Zapisz się do newslettera

Miesiąc maj rozpoczyna w Częstochowie tradycyjne pielgrzymowanie do Matki Bożej na Jasnej Górze. Pierwsze zawsze przybywały pielgrzymki akademickie, mające swoją historię 81 lat. W tym roku Ogólnopolska Pielgrzymka Akademicka odbywała się w dniach 22-23 kwietnia. Przyświecało jej hasło: „Wstań! Głoś! Zaryzykujesz?” – konsekwencja nauczania papieża Franciszka podczas ubiegłorocznych Światowych Dni Młodzieży w Krakowie. Pielgrzymka studentów to dużo modlitwy, przyjaźni i radości. Tak było i tym razem.

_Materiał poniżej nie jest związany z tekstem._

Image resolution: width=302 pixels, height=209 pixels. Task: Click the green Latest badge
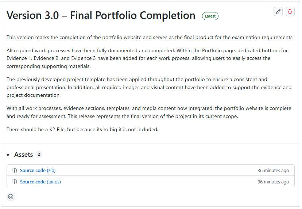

Duszpasterstwo akademickie w Polsce od zawsze koncentrowało się przy centrali w Warszawie – kościele pw. św. Anny. W latach 70. i 80. ubiegłego wieku kierował nim stamtąd z ramienia Episkopatu ks. prał. Tadeusz Uszyński. W czasach reżimu komunistycznego grupy studentów na Jasną Górę niekiedy liczyły ok. 25 tys. osób ze swoimi opiekunami, przybywały do Częstochowy oddzielnie – niektórym udawało się jechać jednym pociągiem – i dopiero tu łączyły się w jedną dużą pielgrzymkę, by uczestniczyć we wspólnej Mszy św. pod Szczytem. W 1973 r. – byłem wtedy diecezjalnym duszpasterzem akademickim w Częstochowie – odwiedził nas prymas kard. Stefan Wyszyński i w rozmowie ze mną na wałach jasnogórskich zaproponował, żeby Komunię św. udzielać na błoniach, a nie jak do tej pory – tylko w Wieczerniku. To znacznie ułatwiło zadanie. Dyskutowaliśmy o tym, gdyż do mnie wtedy i do studentów częstochowskich należało zorganizowanie przyjęcia studentów – oczywiście oprócz ojców paulinów. Pamiętam, jak zamawialiśmy 11 tys. rogali, 8 tys. zup w domach zakonnych, a w wirydarzu zakonnym – ok. 2 tys., jak pomagaliśmy w organizowaniu noclegów, w przygotowaniu liturgii Mszy św., nabożeństwa Drogi Krzyżowej. Piękne czasy, piękni duszpasterze, piękna młodzież, piękna praca. Te spotkania to był dla mnie prawdziwy uniwersytet! Ani seminarium, ani studia uniwersyteckie nie dały mi tyle, ile duszpasterstwo akademickie wniosło do mojego pastoralnego doświadczenia i kapłaństwa.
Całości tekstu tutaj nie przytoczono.